The publication of the NOI opens a 30-day public comment period. During this time, BOEM will hold three virtual public scoping meetings and accept comments to inform the preparation of the EIS. “Public input plays an essential role in identifying and mitigating any potential impacts from proposed energy development activities,” said BOEM Director Amanda Lefton. “BOEM is committed to ensuring that any future offshore wind development is done safely and responsibly, and with the benefit of feedback from critical stakeholders.”

The Revolution Wind is being developed by 50-50 partners Ørsted and Eversource. Their proposal includes the installation of 100 turbines off the coast of Rhode Island and Connecticut, up to two offshore substations and up to two export cables. The turbines would have monopile foundations, and the offshore substations would have monopile and jacket foundations.
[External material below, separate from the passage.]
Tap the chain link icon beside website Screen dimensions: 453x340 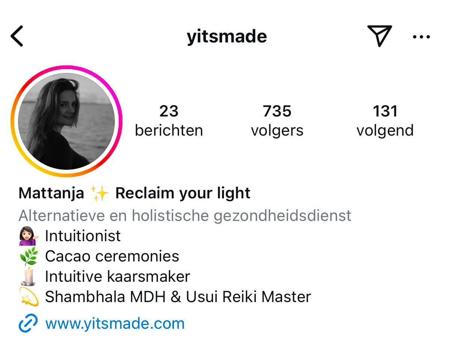pyautogui.click(x=28, y=323)
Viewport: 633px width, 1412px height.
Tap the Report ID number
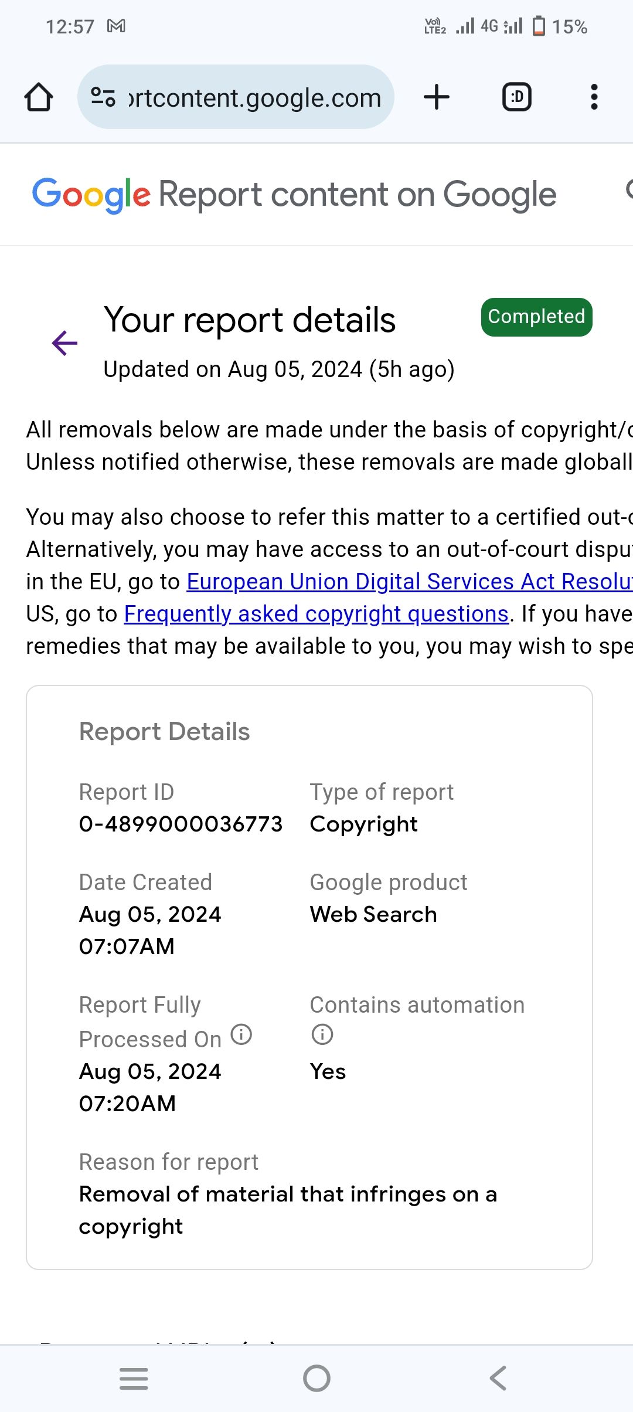[181, 824]
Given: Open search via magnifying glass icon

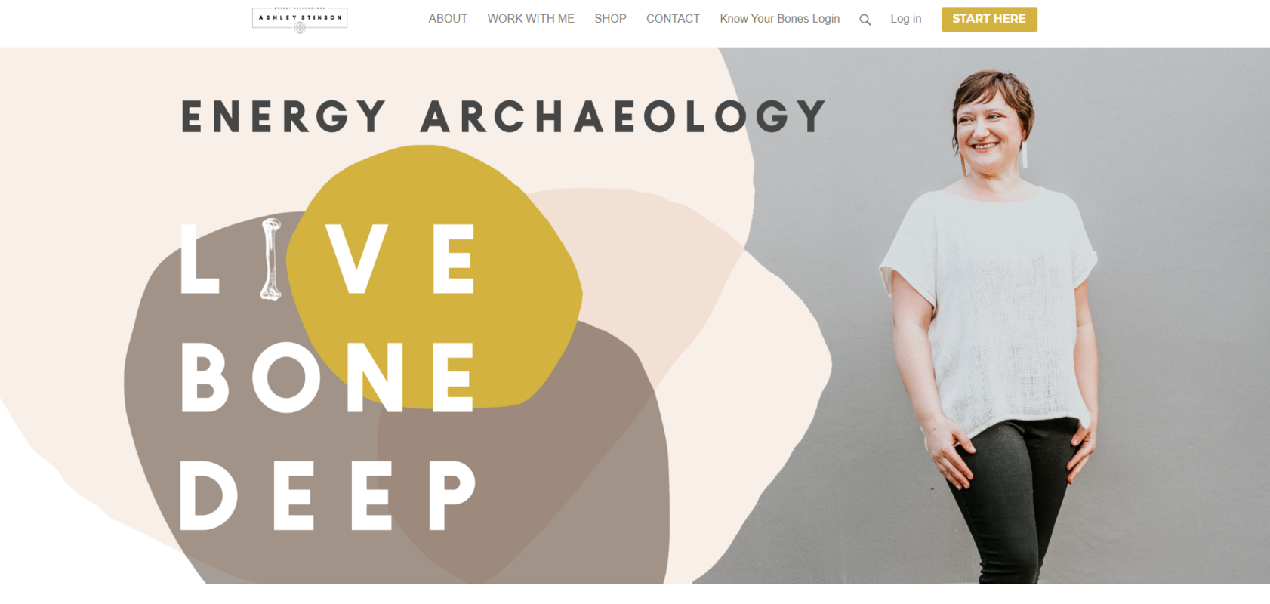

The Revolution Wind project would be in federal waters approximately 17.4 nautical miles (20 statute miles) south of Rhode Island. The Revolution Wind export cable would make landfall at Quonset Point in North Kingstown, R.I., and would interconnect to the electric transmission system via the existing Davisville Substation, which is owned and operated by National Grid, located in North Kingstown.

President Joe Biden's administration has set a target of 30 gigawatts (GW) of installed offshore wind energy by 2030.

"Advancing review of projects and creating greater certainty is critical to get the investments necessary to create a robust supply chain and to build this nascent industry in the United States to fight climate change and create good-paying jobs," BOEM said.